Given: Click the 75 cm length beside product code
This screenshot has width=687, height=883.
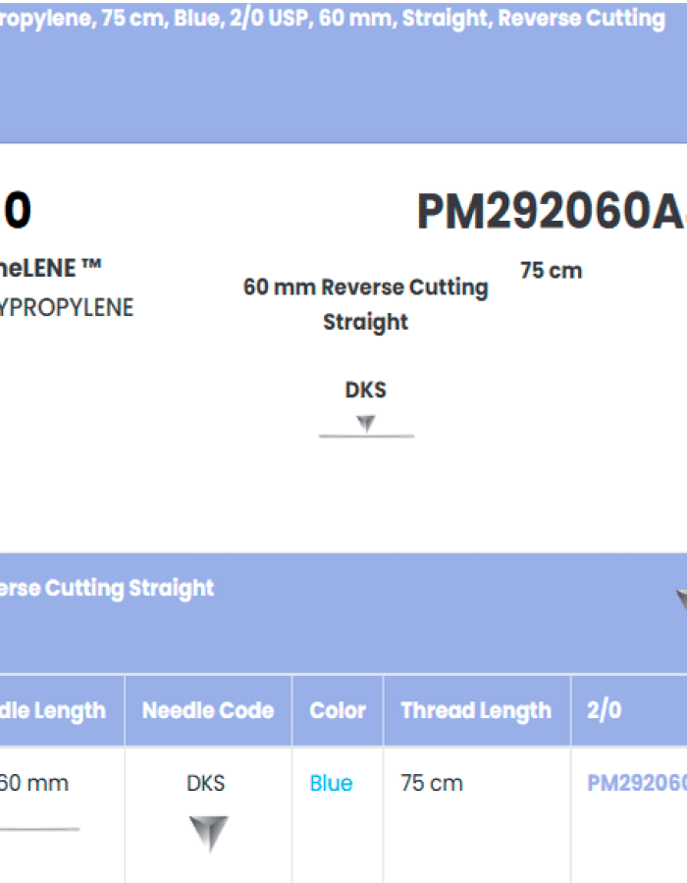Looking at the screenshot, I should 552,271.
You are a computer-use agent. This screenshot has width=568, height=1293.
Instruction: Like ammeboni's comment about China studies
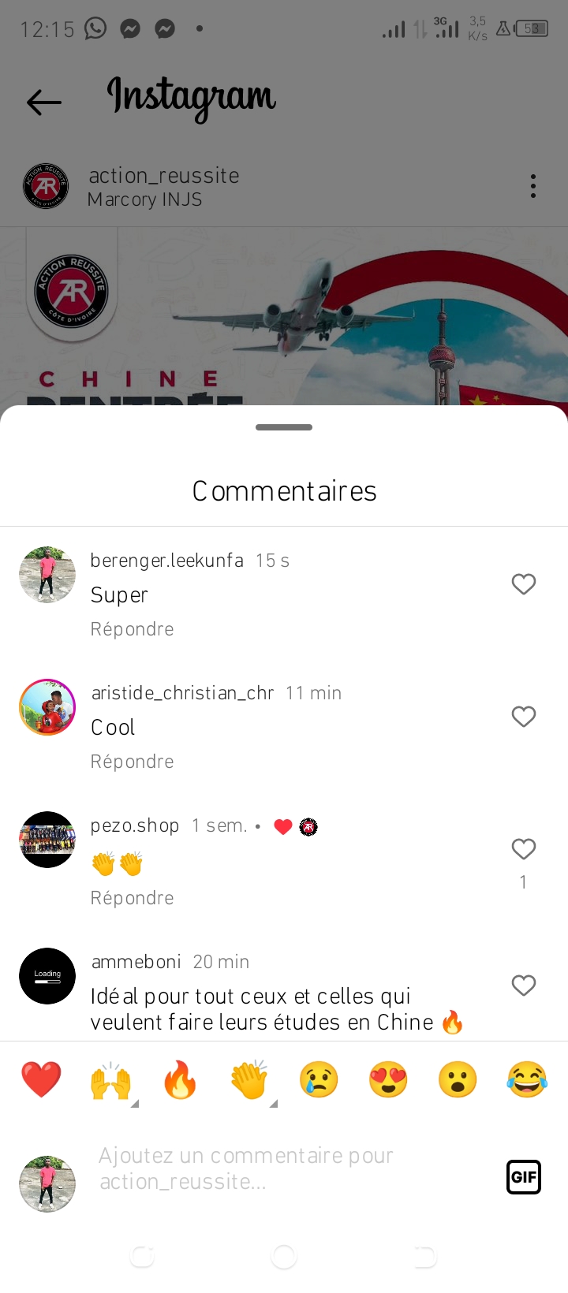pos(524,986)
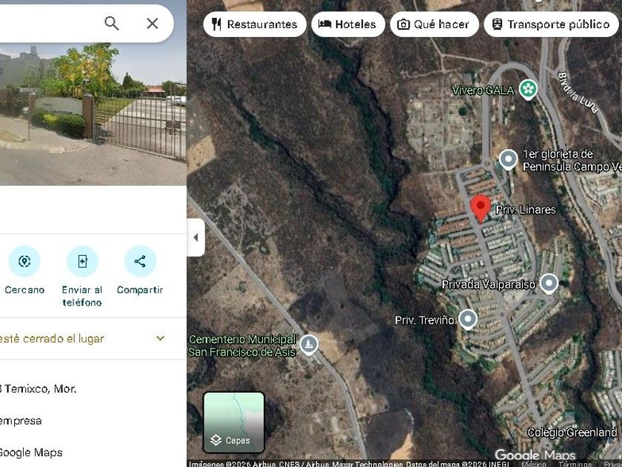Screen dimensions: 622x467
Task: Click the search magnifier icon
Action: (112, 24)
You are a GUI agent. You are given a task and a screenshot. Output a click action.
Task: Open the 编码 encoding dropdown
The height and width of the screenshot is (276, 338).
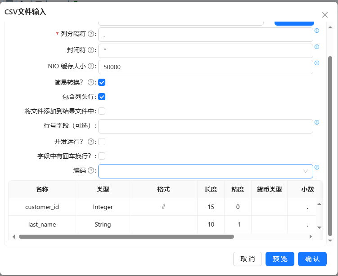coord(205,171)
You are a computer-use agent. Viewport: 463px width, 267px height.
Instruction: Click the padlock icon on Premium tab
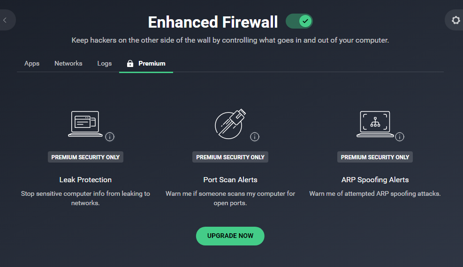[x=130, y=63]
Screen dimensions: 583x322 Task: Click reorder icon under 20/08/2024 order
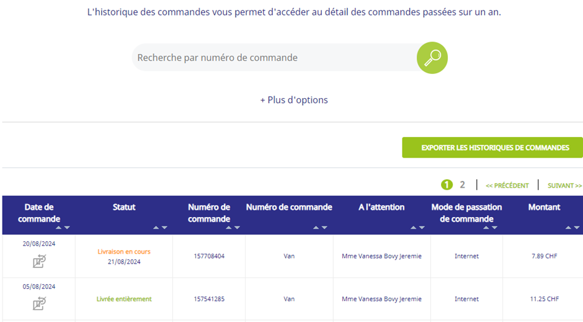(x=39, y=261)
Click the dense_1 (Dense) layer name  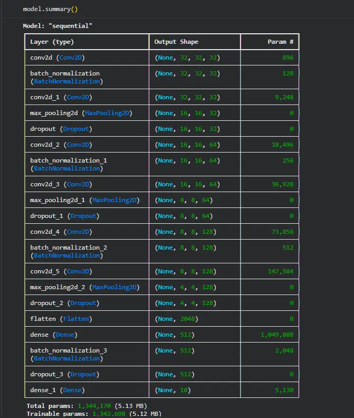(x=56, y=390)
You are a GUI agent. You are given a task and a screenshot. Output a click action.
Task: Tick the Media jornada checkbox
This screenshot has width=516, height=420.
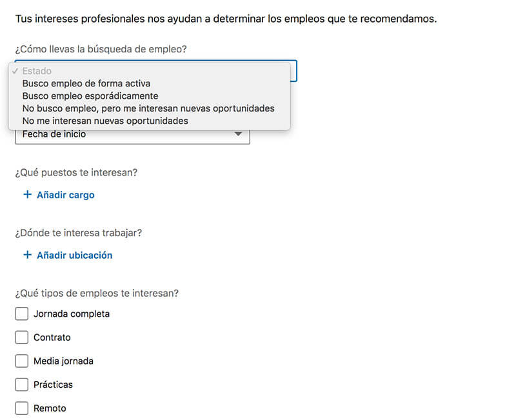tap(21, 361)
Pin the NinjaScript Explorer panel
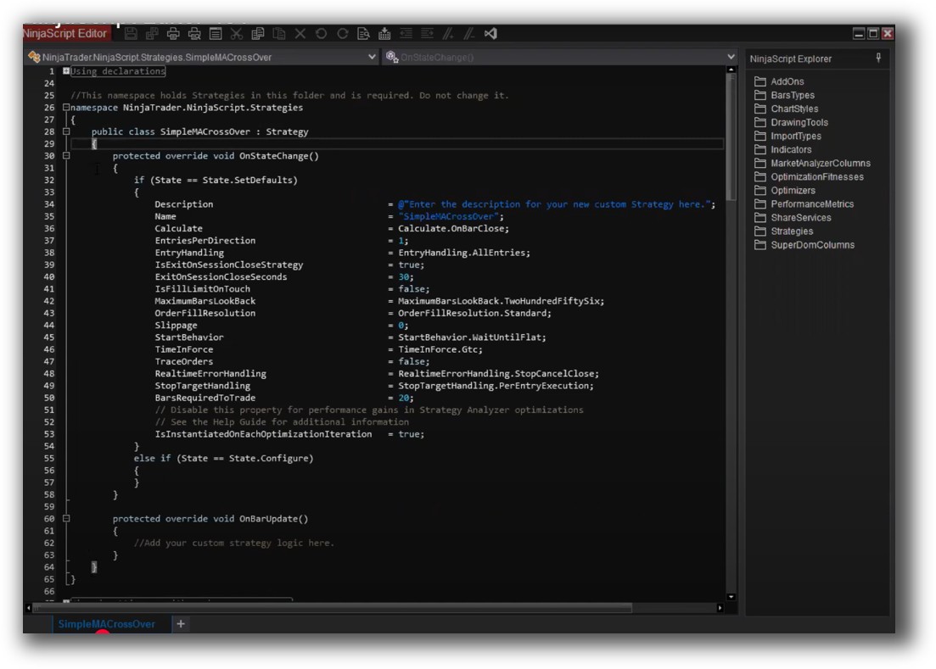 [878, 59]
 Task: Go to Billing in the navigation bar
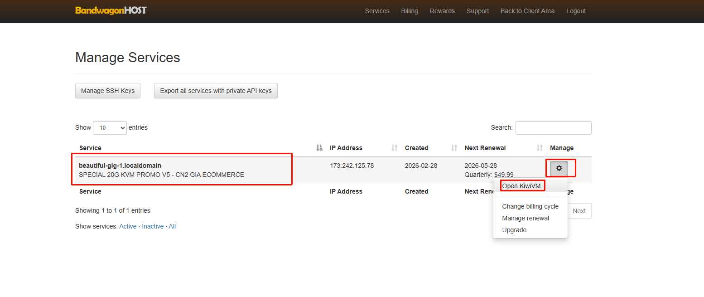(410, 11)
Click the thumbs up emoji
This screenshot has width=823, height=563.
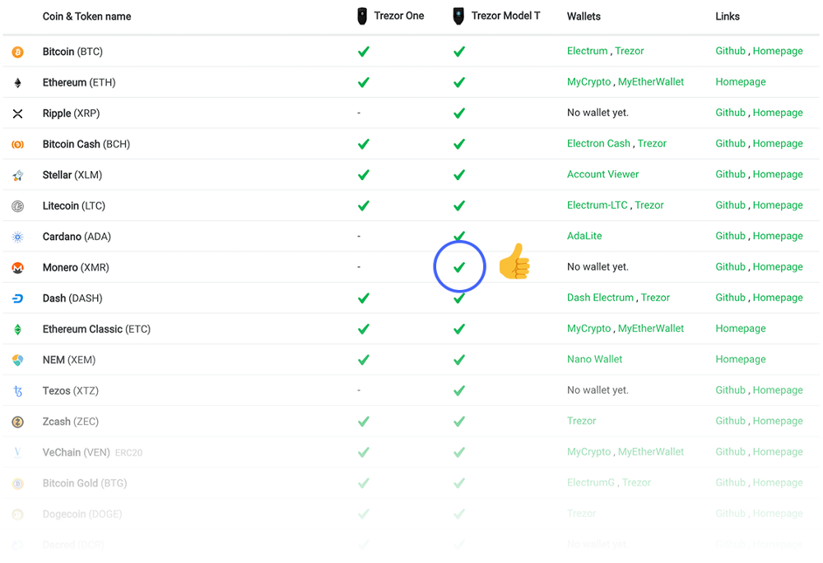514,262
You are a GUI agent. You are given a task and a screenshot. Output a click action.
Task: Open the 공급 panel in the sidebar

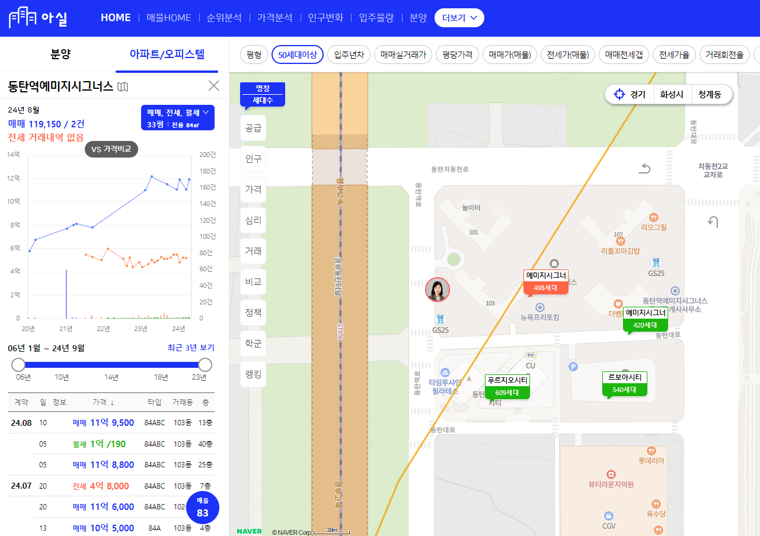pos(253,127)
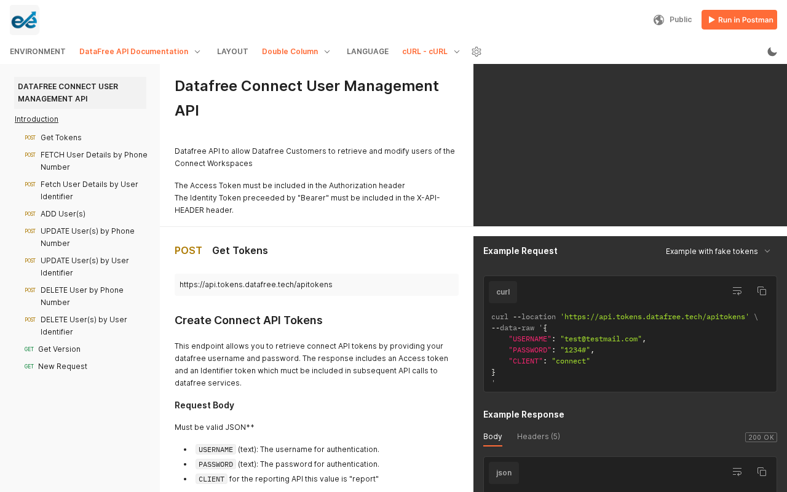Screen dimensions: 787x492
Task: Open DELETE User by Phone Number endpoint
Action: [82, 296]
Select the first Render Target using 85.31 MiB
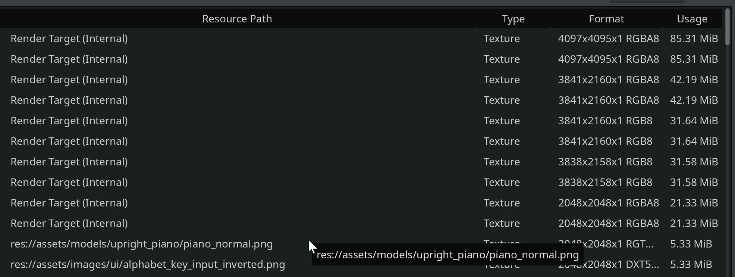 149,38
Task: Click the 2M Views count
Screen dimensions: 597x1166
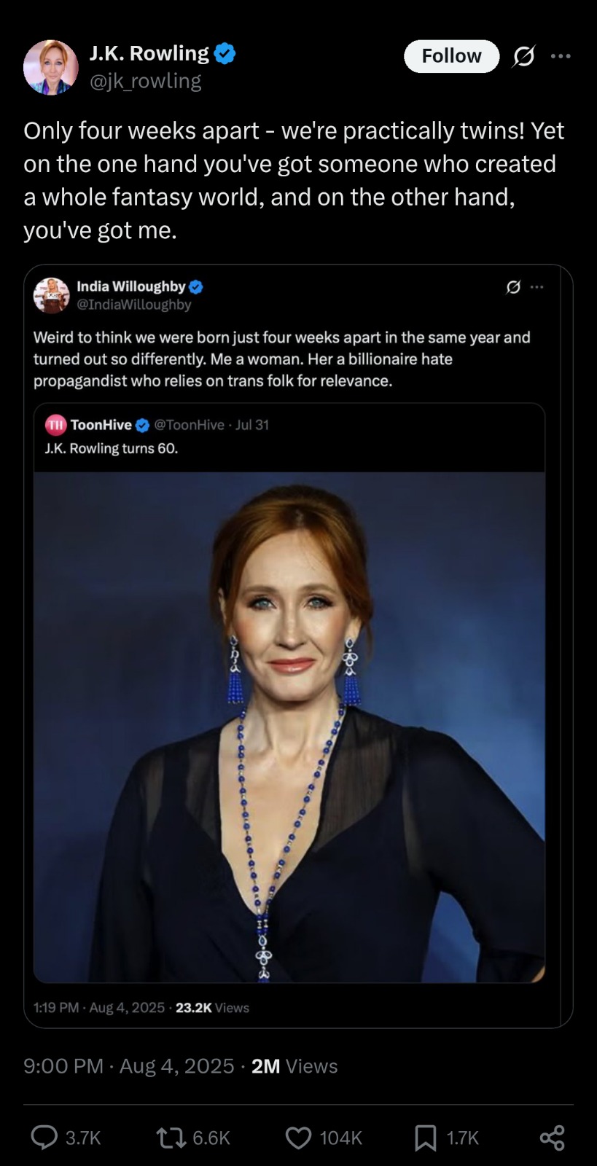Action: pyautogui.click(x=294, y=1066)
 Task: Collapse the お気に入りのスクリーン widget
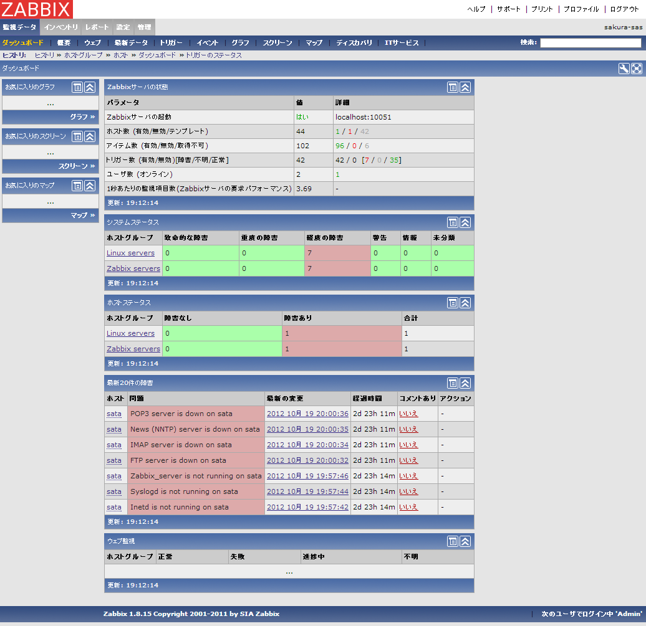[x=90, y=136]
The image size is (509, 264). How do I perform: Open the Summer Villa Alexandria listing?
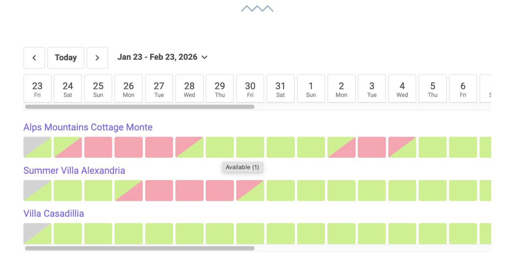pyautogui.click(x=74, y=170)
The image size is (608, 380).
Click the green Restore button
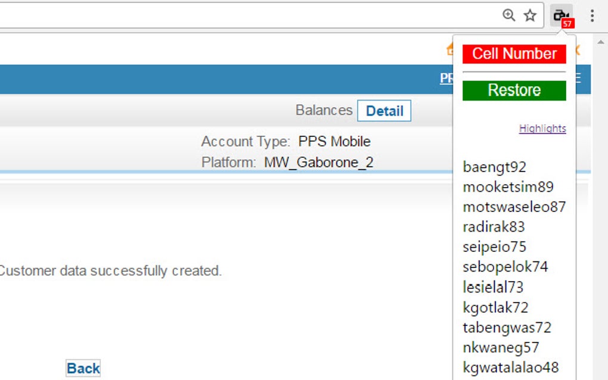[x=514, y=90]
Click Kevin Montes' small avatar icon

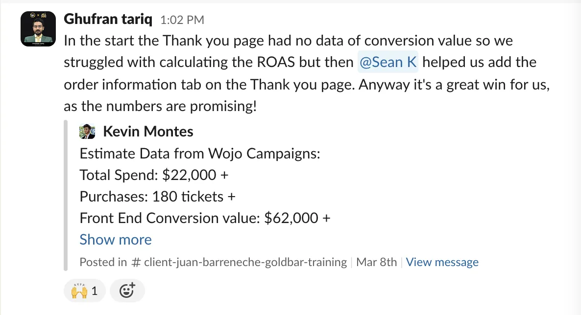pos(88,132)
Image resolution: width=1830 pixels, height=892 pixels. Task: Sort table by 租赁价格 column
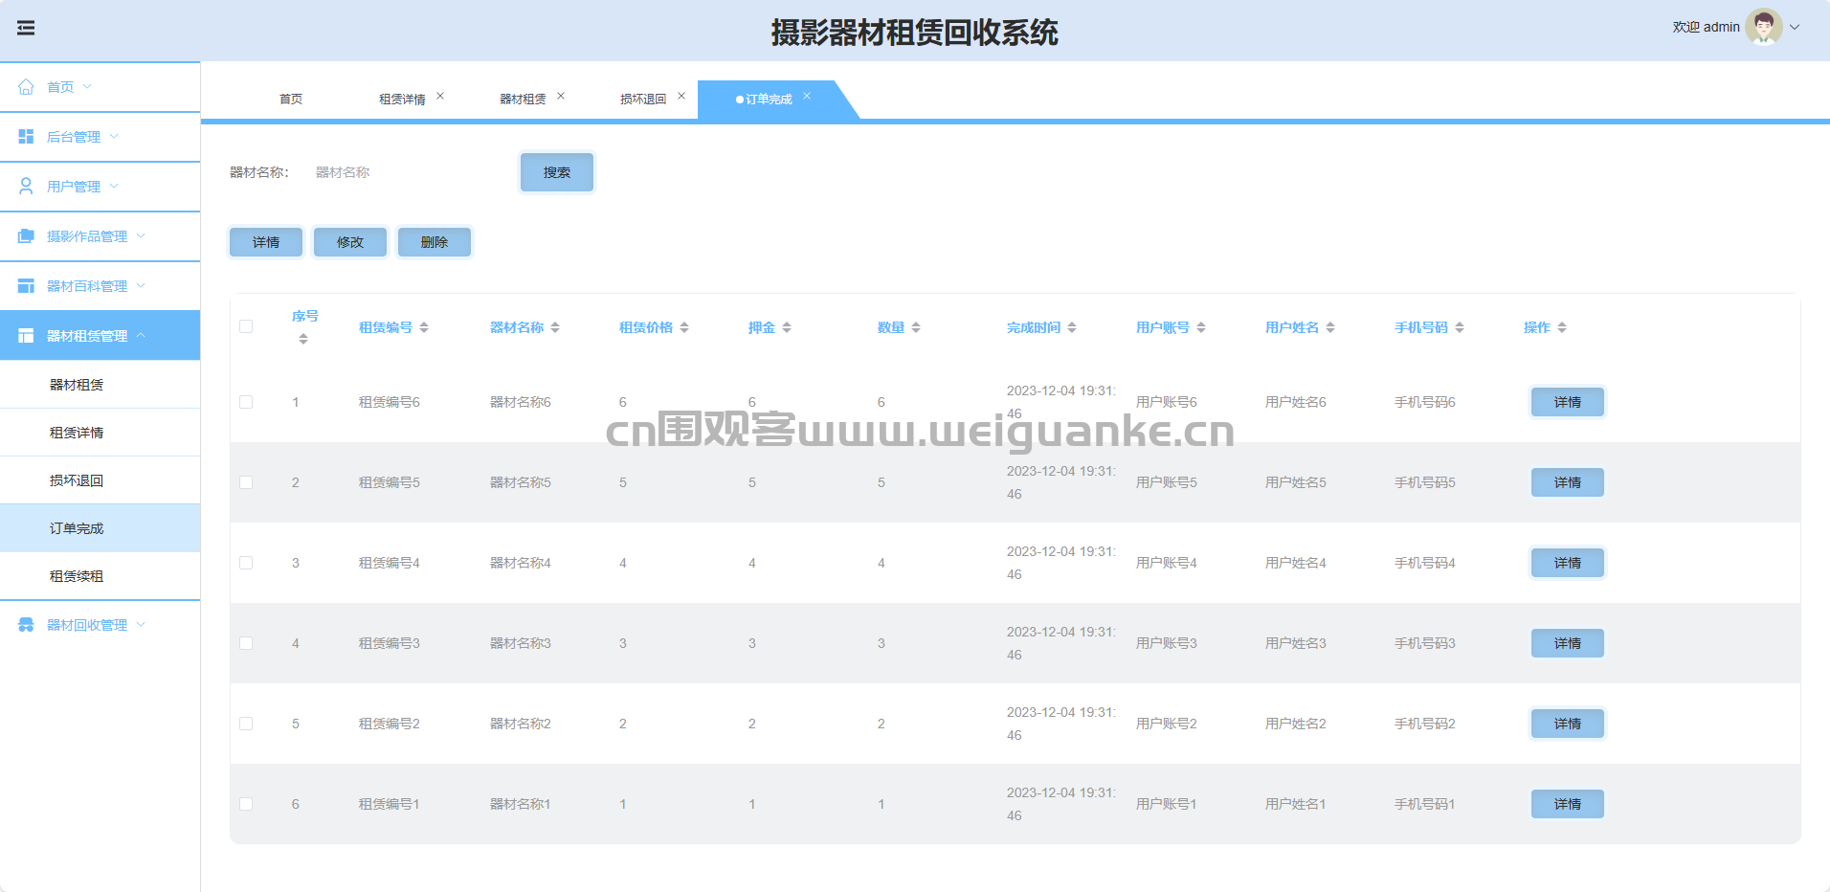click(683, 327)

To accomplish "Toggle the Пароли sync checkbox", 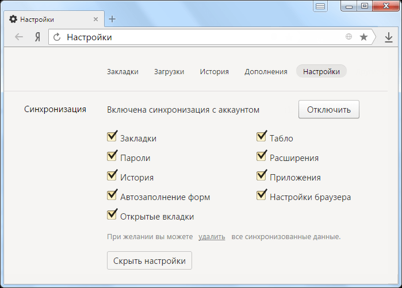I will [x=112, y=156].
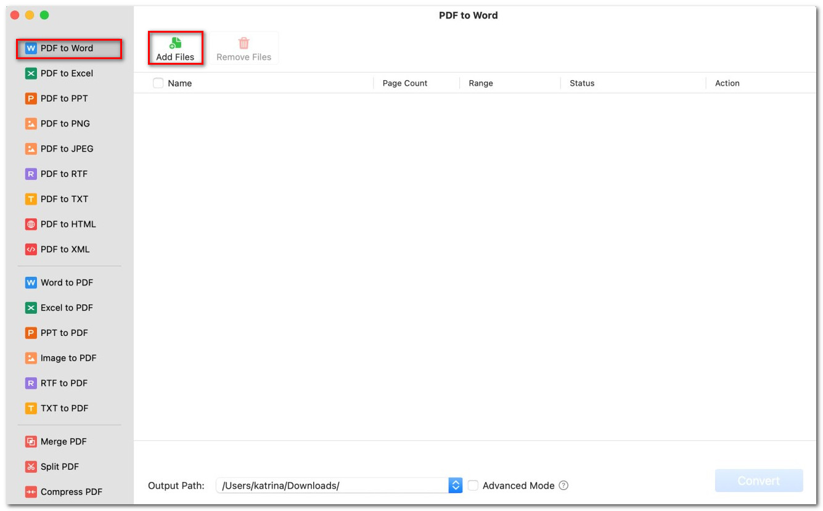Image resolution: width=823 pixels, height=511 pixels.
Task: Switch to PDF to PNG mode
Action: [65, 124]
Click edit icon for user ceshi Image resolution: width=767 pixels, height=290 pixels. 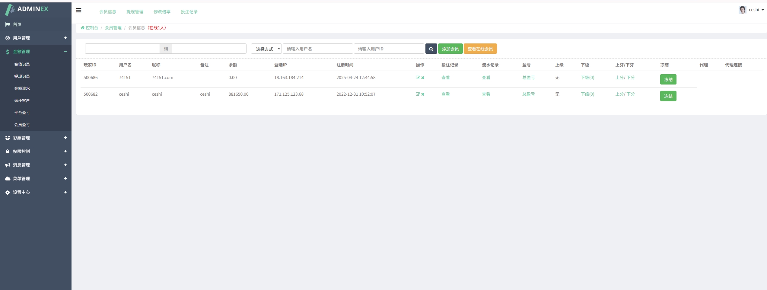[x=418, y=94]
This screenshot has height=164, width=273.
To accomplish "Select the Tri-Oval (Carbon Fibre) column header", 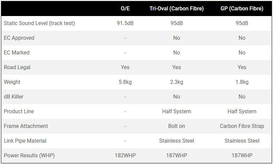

*Your task*:
Return every line of the preceding records in which the word "computer" appears.

*Task solution*:
You are a computer-use agent. This screenshot has width=568, height=1293.
You are a computer-use agent. Viewport: 463px width, 267px height.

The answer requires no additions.